Everybody has been waiting for a change to happen. We all have looking forward to going back to a time where everything was not wrapped up in uncertainty and caution. The times have been awful to live through, nobody doubts that, but at the same time, it has exposed the flaws of many organizations, whether that is the smallest of businesses to the most powerful nations on Earth. It allowed us to ponder whether the place we found ourselves in were the places that were the best for us, or were there other opportunities that would fit us better; thereby, making a big change in our lives the only thing that gave us the feeling that we were in control of our own destiny.
This is what I did. I took the frustration that I had about being stuck in a country far away from home, and the frustration I was having as I started to see the place I work for start to crumble. I was given a new opportunity in a new country with a new school with a strong reputation. I didn’t have to take it, but it felt like a way of escaping the current situation, and getting away from the home I had found myself trapped in during the Covid lock down. When I first took the opportunity, it felt great. Life was exciting again, and I just couldn’t wait to make the change.
But then things got worse in Thailand. Covid became a problem for the first time in the country, and it meant that we were once again regulated to spending our time at home. I was once again teaching online, and I felt like I was no longer the teacher that I knew I could be. Add on to this the frustration of trying to organize a move, preparing for the next school year, and the worst case of homesickness I have ever experienced, then it makes it harder every day to try to push on, and do the job I need to do.

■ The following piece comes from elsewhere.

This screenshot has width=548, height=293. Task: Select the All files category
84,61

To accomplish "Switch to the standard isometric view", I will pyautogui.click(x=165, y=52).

I now know what it feels like to be a senior. They have always driven me crazy at the end of their senior year. They no longer care about doing a good job because they have already received their acceptance to their university, and it feels like the place that they are in is doing nothing more than begging more and more from them while they feel like they do not owe the school anything. They just want to move on, and the school keeps on reminding them that they have to finish their obligations first.
It makes every email I get, and every request I am asked make me want to rant about all of the flaws that I have noticed about the place. It is not fair to the place, but I am having a hard time caring about the school anymore. This is not the first school that I have left, but for some reason, this time it feels completely different. I don’t have that bittersweet feeling of leaving this school behind. That excitement of going out to a new experience, but at the same time, the sadness of leaving the place behind, is just not there.
I put a lot the blame for this feeling on Covid. For the last couple of months, I have done all of my teaching from a tiny box on a Zoom screen. The distance that is created between my students and me is larger than that of our locations all over Thailand. I have watched as one by one each of them have disconnected from the school and their learning to the point where only a couple of them are even trying to engage in class anymore. It annoys me, but at the same time, I get it. What do they have invested in the school that would allow them to remain connected? They are left with just going through the motions with some talking head in the hopes that the pain they are enduring with every passing day will eventually end.
And that is where I am too. It does not help that my school called the school year a couple of weeks ago, and my fellow colleagues rearranged their flights to get out of Thailand and back to their home countries as fast as they could. I have watched as one after another has made their way to the airport with their Covid test in hand and that anticipation of getting back home in their hearts. It has made staying behind that much harder. I need to do it though because there are still a couple of odds and ends that I need to take care of. I keep checking off the boxes and yearning for the day that I can take my cab ride out to the airport, but it is still a couple of weeks away.
Until then I have to sit in my home and look out the same window I have looked out way too many time over the past couple of months and count down the moments until I can leave. It is the true feeling of short timer’s disease, and I can’t wait until it is over.